__SHORT PROBLEM__: Reproduce the following lines word for word.

__INPUT FOR THIS TASK__:
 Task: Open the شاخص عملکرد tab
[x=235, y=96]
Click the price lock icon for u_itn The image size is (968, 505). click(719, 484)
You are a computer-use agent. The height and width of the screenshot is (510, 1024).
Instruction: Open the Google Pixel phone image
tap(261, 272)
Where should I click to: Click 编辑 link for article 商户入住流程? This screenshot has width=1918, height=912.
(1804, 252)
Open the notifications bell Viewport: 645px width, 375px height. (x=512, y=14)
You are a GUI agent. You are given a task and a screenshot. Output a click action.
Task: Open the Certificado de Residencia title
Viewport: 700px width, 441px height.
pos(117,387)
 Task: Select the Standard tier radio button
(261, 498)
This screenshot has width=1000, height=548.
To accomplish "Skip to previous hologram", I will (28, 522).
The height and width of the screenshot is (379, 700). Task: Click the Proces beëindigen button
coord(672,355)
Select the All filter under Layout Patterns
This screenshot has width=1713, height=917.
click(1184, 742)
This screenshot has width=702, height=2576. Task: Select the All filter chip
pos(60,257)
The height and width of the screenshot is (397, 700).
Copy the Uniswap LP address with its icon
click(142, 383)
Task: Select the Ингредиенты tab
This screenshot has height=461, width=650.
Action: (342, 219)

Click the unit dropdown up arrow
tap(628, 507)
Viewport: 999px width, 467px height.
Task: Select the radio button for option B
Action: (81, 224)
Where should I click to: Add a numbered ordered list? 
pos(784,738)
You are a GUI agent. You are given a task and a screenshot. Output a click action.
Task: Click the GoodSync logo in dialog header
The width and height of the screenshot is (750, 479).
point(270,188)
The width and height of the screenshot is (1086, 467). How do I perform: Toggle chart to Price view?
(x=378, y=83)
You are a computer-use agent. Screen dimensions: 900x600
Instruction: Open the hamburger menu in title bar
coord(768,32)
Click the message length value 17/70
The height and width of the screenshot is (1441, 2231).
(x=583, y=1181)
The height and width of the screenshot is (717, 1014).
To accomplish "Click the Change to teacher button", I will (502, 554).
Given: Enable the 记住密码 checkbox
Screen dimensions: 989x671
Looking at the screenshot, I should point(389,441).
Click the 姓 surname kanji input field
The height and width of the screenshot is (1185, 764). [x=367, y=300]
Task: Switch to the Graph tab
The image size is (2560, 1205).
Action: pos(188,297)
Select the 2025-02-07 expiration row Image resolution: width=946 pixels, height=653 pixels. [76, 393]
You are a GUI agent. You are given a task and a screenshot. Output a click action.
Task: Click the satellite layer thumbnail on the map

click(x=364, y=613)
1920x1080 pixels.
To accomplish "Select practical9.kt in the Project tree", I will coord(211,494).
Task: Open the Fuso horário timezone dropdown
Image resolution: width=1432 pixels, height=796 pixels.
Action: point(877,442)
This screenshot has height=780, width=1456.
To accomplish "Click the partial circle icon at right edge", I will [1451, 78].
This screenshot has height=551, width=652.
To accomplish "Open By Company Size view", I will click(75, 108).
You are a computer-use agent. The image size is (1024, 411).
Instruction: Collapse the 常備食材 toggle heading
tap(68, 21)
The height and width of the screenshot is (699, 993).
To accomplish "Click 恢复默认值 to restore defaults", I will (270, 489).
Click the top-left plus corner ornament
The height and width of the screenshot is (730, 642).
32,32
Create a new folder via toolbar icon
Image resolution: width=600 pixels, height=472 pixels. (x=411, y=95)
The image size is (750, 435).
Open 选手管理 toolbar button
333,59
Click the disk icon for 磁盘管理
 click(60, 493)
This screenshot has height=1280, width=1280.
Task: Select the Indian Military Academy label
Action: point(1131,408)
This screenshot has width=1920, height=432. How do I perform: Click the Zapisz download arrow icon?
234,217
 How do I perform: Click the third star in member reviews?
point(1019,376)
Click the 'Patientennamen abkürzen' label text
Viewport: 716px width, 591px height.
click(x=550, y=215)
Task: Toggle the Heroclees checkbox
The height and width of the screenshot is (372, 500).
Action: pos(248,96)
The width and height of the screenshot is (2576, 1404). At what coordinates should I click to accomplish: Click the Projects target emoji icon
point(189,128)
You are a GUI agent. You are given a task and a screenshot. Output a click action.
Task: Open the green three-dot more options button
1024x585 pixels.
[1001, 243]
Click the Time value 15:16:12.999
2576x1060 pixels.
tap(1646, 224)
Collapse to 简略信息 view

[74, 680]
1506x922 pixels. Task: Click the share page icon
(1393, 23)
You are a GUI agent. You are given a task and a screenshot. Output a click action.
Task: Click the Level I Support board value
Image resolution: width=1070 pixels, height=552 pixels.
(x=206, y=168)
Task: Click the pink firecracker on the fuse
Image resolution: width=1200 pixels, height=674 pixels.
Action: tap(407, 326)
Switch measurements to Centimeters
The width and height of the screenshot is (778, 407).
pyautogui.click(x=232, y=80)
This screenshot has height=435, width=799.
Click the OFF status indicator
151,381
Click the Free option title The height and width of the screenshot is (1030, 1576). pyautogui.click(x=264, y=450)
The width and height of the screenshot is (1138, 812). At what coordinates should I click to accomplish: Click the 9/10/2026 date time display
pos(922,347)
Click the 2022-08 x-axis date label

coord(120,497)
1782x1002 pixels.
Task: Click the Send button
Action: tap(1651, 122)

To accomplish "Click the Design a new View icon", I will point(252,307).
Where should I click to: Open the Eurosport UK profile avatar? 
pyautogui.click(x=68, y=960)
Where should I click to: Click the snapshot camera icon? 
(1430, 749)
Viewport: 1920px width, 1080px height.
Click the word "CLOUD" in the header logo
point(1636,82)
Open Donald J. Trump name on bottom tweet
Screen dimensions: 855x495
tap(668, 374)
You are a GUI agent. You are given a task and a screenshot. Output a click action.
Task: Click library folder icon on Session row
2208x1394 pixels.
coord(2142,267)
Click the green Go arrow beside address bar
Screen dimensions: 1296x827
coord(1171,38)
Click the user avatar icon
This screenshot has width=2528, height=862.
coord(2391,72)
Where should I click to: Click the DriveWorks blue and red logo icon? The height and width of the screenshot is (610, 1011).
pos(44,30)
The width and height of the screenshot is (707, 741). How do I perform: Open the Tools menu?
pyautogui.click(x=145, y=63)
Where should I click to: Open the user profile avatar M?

__OUTPUT OF THE TASK__:
 Task: Open the شاخص عملکرد tab
[x=235, y=96]
Click the price lock icon for u_itn The image size is (968, 505). click(719, 484)
You are a computer-use agent. The height and width of the screenshot is (510, 1024).
Instruction: Open the Google Pixel phone image
tap(261, 272)
Where should I click to: Click 编辑 link for article 商户入住流程? This screenshot has width=1918, height=912.
(1804, 252)
Open the notifications bell Viewport: 645px width, 375px height. (x=512, y=14)
You are a GUI agent. You are given a task and a screenshot. Output a click action.
Task: Open the Certificado de Residencia title
Viewport: 700px width, 441px height.
pos(117,387)
 Task: Select the Standard tier radio button
(261, 498)
This screenshot has width=1000, height=548.
To accomplish "Skip to previous hologram", I will (28, 522).
The height and width of the screenshot is (379, 700). Task: Click the Proces beëindigen button
coord(672,355)
Select the All filter under Layout Patterns
This screenshot has width=1713, height=917.
click(1184, 742)
This screenshot has width=702, height=2576. Task: Select the All filter chip
pos(60,257)
The height and width of the screenshot is (397, 700).
Copy the Uniswap LP address with its icon
click(142, 383)
Task: Select the Ингредиенты tab
This screenshot has height=461, width=650.
Action: (342, 219)

Click the unit dropdown up arrow
tap(628, 507)
Viewport: 999px width, 467px height.
Task: Select the radio button for option B
Action: (81, 224)
Where should I click to: Add a numbered ordered list? 
pos(784,738)
You are a GUI agent. You are given a task and a screenshot. Output a click action.
Task: Click the GoodSync logo in dialog header
The width and height of the screenshot is (750, 479).
point(270,188)
The width and height of the screenshot is (1086, 467). How do I perform: Toggle chart to Price view?
(x=378, y=83)
You are a computer-use agent. Screen dimensions: 900x600
Instruction: Open the hamburger menu in title bar
coord(768,32)
Click the message length value 17/70
The height and width of the screenshot is (1441, 2231).
(x=583, y=1181)
The height and width of the screenshot is (717, 1014).
To accomplish "Click the Change to teacher button", I will (502, 554).
Given: Enable the 记住密码 checkbox
Screen dimensions: 989x671
Looking at the screenshot, I should point(389,441).
Click the 姓 surname kanji input field
The height and width of the screenshot is (1185, 764). [x=367, y=300]
Task: Switch to the Graph tab
The image size is (2560, 1205).
Action: pos(188,297)
Select the 2025-02-07 expiration row Image resolution: width=946 pixels, height=653 pixels. [76, 393]
You are a GUI agent. You are given a task and a screenshot. Output a click action.
Task: Click the satellite layer thumbnail on the map

click(x=364, y=613)
1920x1080 pixels.
To accomplish "Select practical9.kt in the Project tree", I will coord(211,494).
Task: Open the Fuso horário timezone dropdown
Image resolution: width=1432 pixels, height=796 pixels.
Action: point(877,442)
This screenshot has height=780, width=1456.
To accomplish "Click the partial circle icon at right edge", I will [1451, 78].
This screenshot has height=551, width=652.
To accomplish "Open By Company Size view", I will click(75, 108).
You are a computer-use agent. The image size is (1024, 411).
Instruction: Collapse the 常備食材 toggle heading
tap(68, 21)
The height and width of the screenshot is (699, 993).
To accomplish "Click 恢复默认值 to restore defaults", I will (270, 489).
Click the top-left plus corner ornament
The height and width of the screenshot is (730, 642).
32,32
Create a new folder via toolbar icon
Image resolution: width=600 pixels, height=472 pixels. (x=411, y=95)
The image size is (750, 435).
Open 选手管理 toolbar button
333,59
Click the disk icon for 磁盘管理
 click(60, 493)
This screenshot has height=1280, width=1280.
Task: Select the Indian Military Academy label
Action: point(1131,408)
This screenshot has width=1920, height=432. How do I perform: Click the Zapisz download arrow icon?
234,217
 How do I perform: Click the third star in member reviews?
point(1019,376)
Click the 'Patientennamen abkürzen' label text
Viewport: 716px width, 591px height.
click(x=550, y=215)
Task: Toggle the Heroclees checkbox
The height and width of the screenshot is (372, 500).
Action: pos(248,96)
The width and height of the screenshot is (2576, 1404). At what coordinates should I click to accomplish: Click the Projects target emoji icon
point(189,128)
You are a GUI agent. You are given a task and a screenshot. Output a click action.
Task: Open the green three-dot more options button
1024x585 pixels.
[1001, 243]
Click the Time value 15:16:12.999
2576x1060 pixels.
tap(1646, 224)
Collapse to 简略信息 view

[74, 680]
1506x922 pixels. Task: Click the share page icon
(1393, 23)
You are a GUI agent. You are given a task and a screenshot. Output a click action.
Task: Click the Level I Support board value
Image resolution: width=1070 pixels, height=552 pixels.
(x=206, y=168)
Task: Click the pink firecracker on the fuse
Image resolution: width=1200 pixels, height=674 pixels.
Action: tap(407, 326)
Switch measurements to Centimeters
The width and height of the screenshot is (778, 407).
pyautogui.click(x=232, y=80)
This screenshot has height=435, width=799.
Click the OFF status indicator
151,381
Click the Free option title The height and width of the screenshot is (1030, 1576). pyautogui.click(x=264, y=450)
The width and height of the screenshot is (1138, 812). At what coordinates should I click to accomplish: Click the 9/10/2026 date time display
pos(922,347)
Click the 2022-08 x-axis date label

coord(120,497)
1782x1002 pixels.
Task: Click the Send button
Action: tap(1651, 122)

To accomplish "Click the Design a new View icon", I will point(252,307).
Where should I click to: Open the Eurosport UK profile avatar? 
pyautogui.click(x=68, y=960)
Where should I click to: Click the snapshot camera icon? 
(1430, 749)
Viewport: 1920px width, 1080px height.
Click the word "CLOUD" in the header logo
point(1636,82)
Open Donald J. Trump name on bottom tweet
Screen dimensions: 855x495
tap(668, 374)
You are a GUI agent. You are given a task and a screenshot. Output a click action.
Task: Click library folder icon on Session row
2208x1394 pixels.
coord(2142,267)
Click the green Go arrow beside address bar
Screen dimensions: 1296x827
coord(1171,38)
Click the user avatar icon
This screenshot has width=2528, height=862.
coord(2391,72)
Where should I click to: Click the DriveWorks blue and red logo icon? The height and width of the screenshot is (610, 1011).
pos(44,30)
The width and height of the screenshot is (707, 741). How do I perform: Open the Tools menu?
pyautogui.click(x=145, y=63)
Where should I click to: Open the user profile avatar M?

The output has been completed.